### What to work on
Retype the items word for word, starting with the first line and stopping after the line that contains "coord(693,94)".

-- Record excerpts start --

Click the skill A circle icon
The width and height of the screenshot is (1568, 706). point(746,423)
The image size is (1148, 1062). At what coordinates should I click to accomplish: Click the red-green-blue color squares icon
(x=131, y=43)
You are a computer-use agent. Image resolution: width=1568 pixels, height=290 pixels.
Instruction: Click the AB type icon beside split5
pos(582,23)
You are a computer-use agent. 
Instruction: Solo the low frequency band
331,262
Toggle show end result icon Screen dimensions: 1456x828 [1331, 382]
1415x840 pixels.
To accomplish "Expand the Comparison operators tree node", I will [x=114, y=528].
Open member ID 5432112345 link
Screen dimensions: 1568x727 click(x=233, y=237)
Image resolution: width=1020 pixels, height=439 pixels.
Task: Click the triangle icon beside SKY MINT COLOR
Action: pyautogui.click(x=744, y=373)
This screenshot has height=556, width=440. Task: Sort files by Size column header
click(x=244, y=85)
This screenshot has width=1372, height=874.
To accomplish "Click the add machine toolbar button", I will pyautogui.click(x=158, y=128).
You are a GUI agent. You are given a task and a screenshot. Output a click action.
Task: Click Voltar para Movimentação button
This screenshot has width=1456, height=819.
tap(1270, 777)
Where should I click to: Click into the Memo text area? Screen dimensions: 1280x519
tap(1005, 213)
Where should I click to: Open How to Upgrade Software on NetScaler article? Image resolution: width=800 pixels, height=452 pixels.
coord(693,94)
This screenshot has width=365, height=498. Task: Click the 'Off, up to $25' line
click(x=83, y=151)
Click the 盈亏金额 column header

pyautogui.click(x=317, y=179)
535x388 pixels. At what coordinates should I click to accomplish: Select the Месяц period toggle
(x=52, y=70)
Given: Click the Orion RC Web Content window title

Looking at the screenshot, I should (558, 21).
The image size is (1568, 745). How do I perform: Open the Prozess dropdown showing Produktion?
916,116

-- Record excerpts end --

### Result
Click the skill A circle icon
The width and height of the screenshot is (1568, 706). point(746,423)
The image size is (1148, 1062). At what coordinates should I click to accomplish: Click the red-green-blue color squares icon
(x=131, y=43)
You are a computer-use agent. Image resolution: width=1568 pixels, height=290 pixels.
Instruction: Click the AB type icon beside split5
pos(582,23)
You are a computer-use agent. 
Instruction: Solo the low frequency band
331,262
Toggle show end result icon Screen dimensions: 1456x828 [1331, 382]
1415x840 pixels.
To accomplish "Expand the Comparison operators tree node", I will [x=114, y=528].
Open member ID 5432112345 link
Screen dimensions: 1568x727 click(x=233, y=237)
Image resolution: width=1020 pixels, height=439 pixels.
Task: Click the triangle icon beside SKY MINT COLOR
Action: pyautogui.click(x=744, y=373)
This screenshot has height=556, width=440. Task: Sort files by Size column header
click(x=244, y=85)
This screenshot has width=1372, height=874.
To accomplish "Click the add machine toolbar button", I will pyautogui.click(x=158, y=128).
You are a GUI agent. You are given a task and a screenshot. Output a click action.
Task: Click Voltar para Movimentação button
This screenshot has width=1456, height=819.
tap(1270, 777)
Where should I click to: Click into the Memo text area? Screen dimensions: 1280x519
tap(1005, 213)
Where should I click to: Open How to Upgrade Software on NetScaler article? Image resolution: width=800 pixels, height=452 pixels.
coord(693,94)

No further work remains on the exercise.